((
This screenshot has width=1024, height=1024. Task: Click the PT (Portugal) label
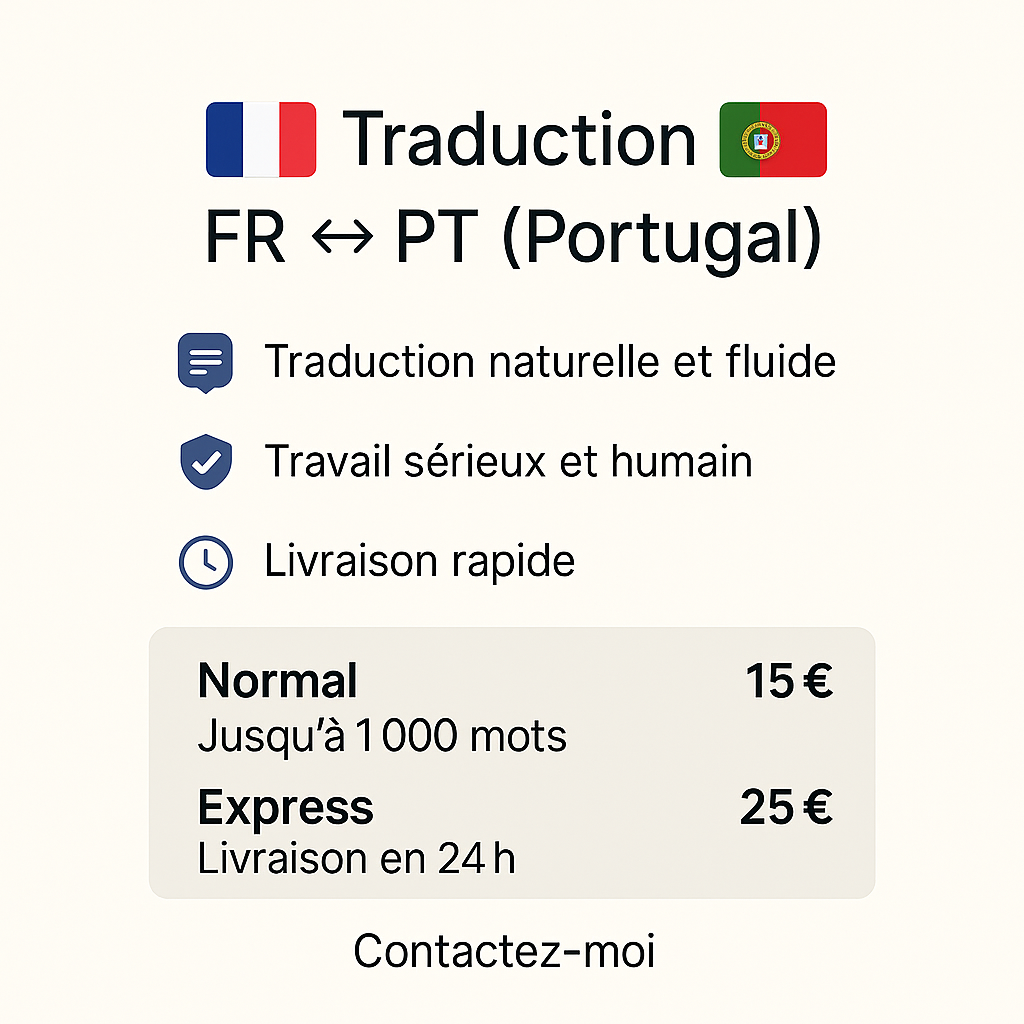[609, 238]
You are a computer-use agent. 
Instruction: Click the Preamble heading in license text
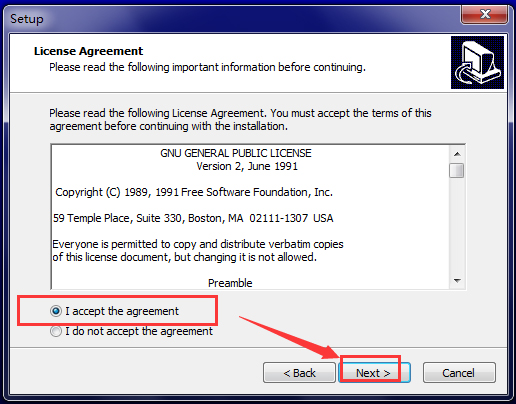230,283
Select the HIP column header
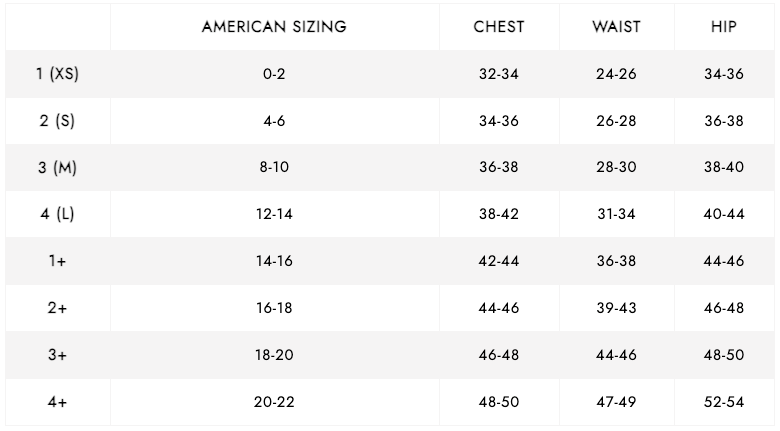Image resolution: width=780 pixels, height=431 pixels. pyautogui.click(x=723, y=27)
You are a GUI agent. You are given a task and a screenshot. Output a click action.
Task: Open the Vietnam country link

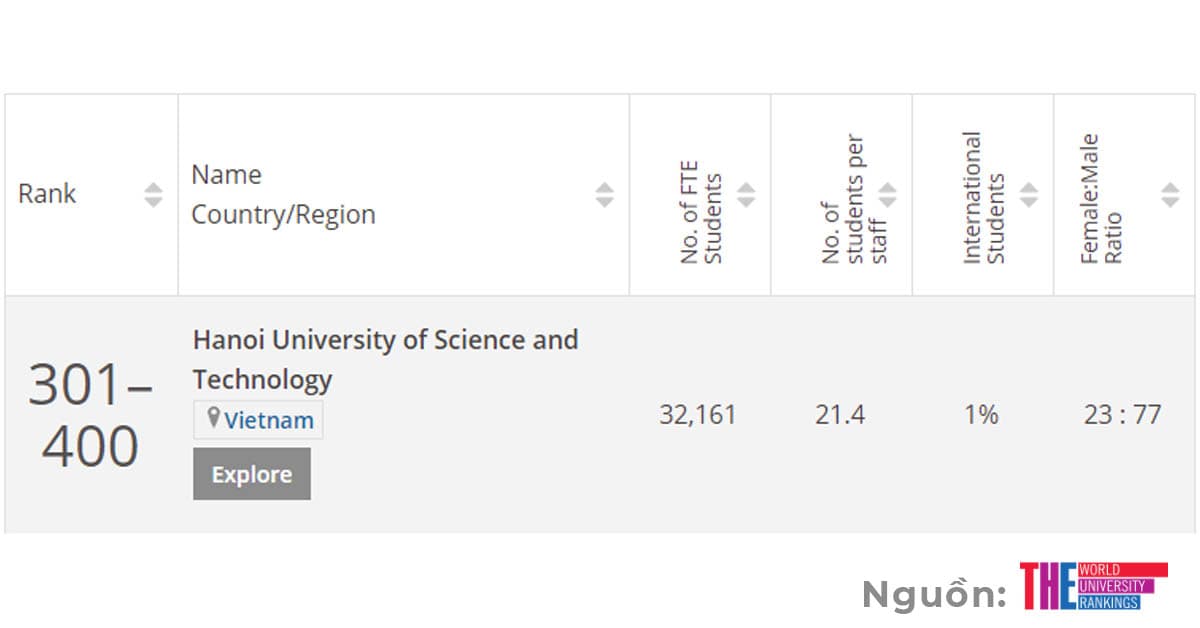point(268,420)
))
* WORK REQUIRED *
All of the entries above should be duplicated exactly, except for the pictures.

* ANSWER BOX *
This screenshot has width=1024, height=1024. Task: Click the PT (Portugal) label
[609, 238]
You are a computer-use agent. 
Instruction: Click the Preamble heading in license text
230,283
Select the HIP column header
Image resolution: width=780 pixels, height=431 pixels. pyautogui.click(x=723, y=27)
You are a GUI agent. You are given a task and a screenshot. Output a click action.
Task: Open the Vietnam country link

point(268,420)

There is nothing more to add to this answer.